▶ 作業指示
1 > 団地文化についての引用本文によると、『しとやかな獣(1962)』の舞台となった団地は何という団地で、どこにありましたか？
2 > 団地文化についての引用本文の続きを、最後の文の後から書き継いでください。

▶ 引用本文
1960年代の日本の情勢が描写された映画作品を鑑賞した。オリンピック、高度経済成長、ヒッピー、サラリーマン神話の形成など見所は様々あった。特に私が惹かれた題材は「団地」の文化史である。今回鑑賞した映画の中では『しとやかな獣(1962)』で、ストーリーを読み解く重要な鍵として団地文化が描かれていた。また、資料として鑑賞したひばりヶ丘団地のプロモーションビデオ『団地への招待(1964)』の存在も外せない。
本レポートでは、現代社会の中ではもはや過去の遺産となってしまった「ユートピアとしての郊外型団地」の文化論について、現在私が所属している筑波大学のあるつくば市成立の歴史、2020年の東京オリンピックを前に建設ラッシュのタワー・分譲マンションなどを例に交えながら論じていく。


団地神話の形成−中産階級の夢

本授業で鑑賞した『しとやかな獣(1962)』は、かつて東京都中央区晴海に存在した「晴海団地」が舞台である。今でこそ高級タワーマンション街となり人気地区だが、1962年当時は埋立地の上に建てられた工業地帯の陸の孤島のような場所であった。
1964年の東京オリンピックを控え、高度経済成長に湧く東京には労働力として地方からの出稼ぎに来た若者や「サラリーマン文化」の形成に伴い「中産階級」が出現し人口が爆発的に増えた。「団地」はそうした社会背景と結びついて登場した文化装置である。
東京オリンピック開催の都市と同じ頃に公開されたプロモーションビデオ『団地への招待(1964)』を見てみよう。東京は田無市保谷市東久留米市(現在の西東京市東久留米市)にまたがって立地する「ひばりが丘団地」が舞台だ。新婚の夫婦が案内役となり、ひばりが丘団地に先住する自身の兄夫婦を訪ねるというストーリーである。新婚夫婦はひばりが丘団地の中をひとしきり見て回ることになる。団地内にはスーパーや役所の出張所、循環バスなどがあり団地がいかに優れた近代的生活であるかを、視聴者に耳にタコができるほど言って回る。設備にはダスト・シュートや水洗便所、ガス給湯器などがあり、なるほど確かに近代的な設計が施されていることがわかる。
忘れてはならないのが、舞台のひばりが丘団地の存在する西東京市東久留米市は今でこそベッドタウンとして人気地域だが、1964年当時は団地のような広大な敷地を必要とする施設が建設できるほど、まだまだ開発の進んでいない郊外地域だったということだ。先述した「晴海団地」の様子とさほど変わらなかったというのが実情だろう。

▶ 提供資料

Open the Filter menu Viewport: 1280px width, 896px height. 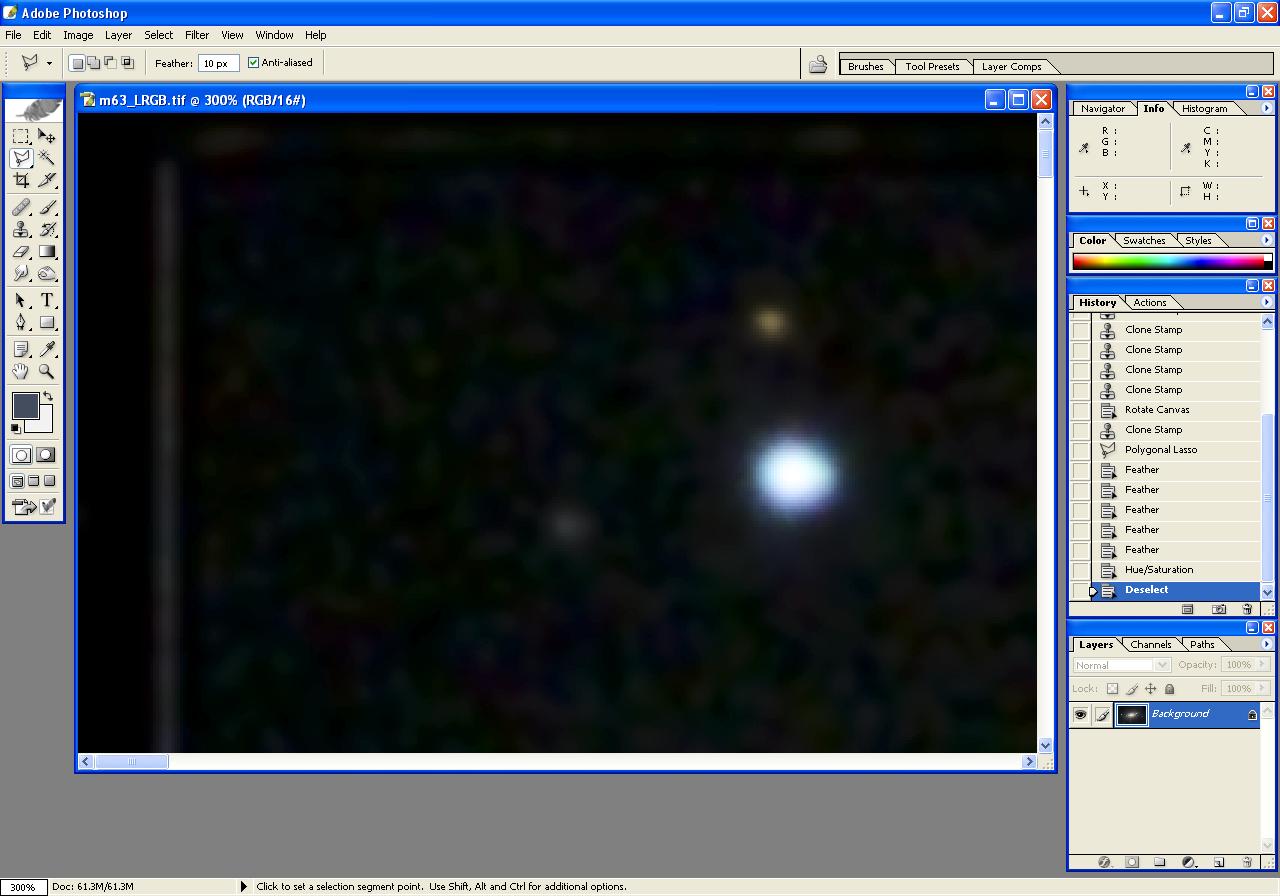(197, 35)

▶ 課題別回答
1 > 東京都中央区晴海にかつて存在した「晴海団地」です。

2 >
しかしながら、『団地への招待(1964)』のなかで団地は徹底的に「夢のユートピア」として描かれる。まるで「団地」がマイナス点が存在しないライフスタイルの完成形のように描かれているのだ。例として、「アメリカン・ウェイ・オブ・ライフ」が挙げられる。団地それ自体は旧ソ連の文化だが、ビデオの中の団地生活者は生活として合理的な「アメリカン・ウェイ・オブ・ライフ」を理想としていることがうかがえる。その一つが「家電」の存在である。「消費によって満たされる」という資本主義的価値観が家電の存在に現れている。当時、資本主義価値観を支えたのはサラリーマン家庭などの「新興中間層」の人々であった。団地は、外見はソ連型・内部はアメリカ型の当時の東西の最先端を「いいとこ取り」しているのである。これは「上流階級に憧れるけども手が届かない。しかし、ちょっといい生活はしたい」という願望を持つ当時の中産階級層の憧れ的であった。当時、ひばりが丘団地に入居していた層が中間階級層であったことは文藝春秋社『昭和の東京12の貌(2019)』の「ひばりが丘−最先端団地の「夢の跡」」という章にこんな記載からわかる。

家賃が高かったから、私を含めて共働きが多かったです。(略)サラリーマン以外にはお医者さんや大学の先生など、比較的所得が高い方が多かったわ。

ビデオの中に登場する人物もサラリーマン家庭で中産階級層である。まさに、団地は「中産階級の夢」であったのだ。


筑波大学宿舎

現在私の所属する茨城県つくば市筑波大学にある「学生宿舎」を例に挙げて団地文化を見てみよう。学生宿舎は1973年に筑波大学がつくばの地に誕生した時から存在する公式サイトには以下にように記されている。
筑波大学は、学生に良好な勉学の環境を提供し、自律的な市民生活を体験させることを目的として学生宿舎(単身用及び世帯用)を設置しています。(略)学生宿舎は、筑波大学構内の一の矢地区,平砂地区,追越地区及び春日地区に計68棟設置され,約4,000室の部屋があります。
宿舎には、現在も半数以上の新入生が宿舎に入居する。国立大学の中で敷地面積国内第2位を誇る筑波大学の宿舎は、宿舎というよりもはや「筑波団地」の名の方がふさわしい。宿舎の中でも学生が多く入居する「平砂地区」にはスーパーや銭湯、食堂、売店電気屋、美容室などがあり、学内はTXつくば駅筑波大学を結ぶ循環バスが運行している。まるで、「ひばりが丘団地」さながらではないだろうか。今みるとなんだか強制収容所のようで閉塞感を感じる側面もあるが、1973年当時、学園都市構想を謳うつくば市おいては「ひばりが丘団地」同様に「先進的」な環境であったのだろう。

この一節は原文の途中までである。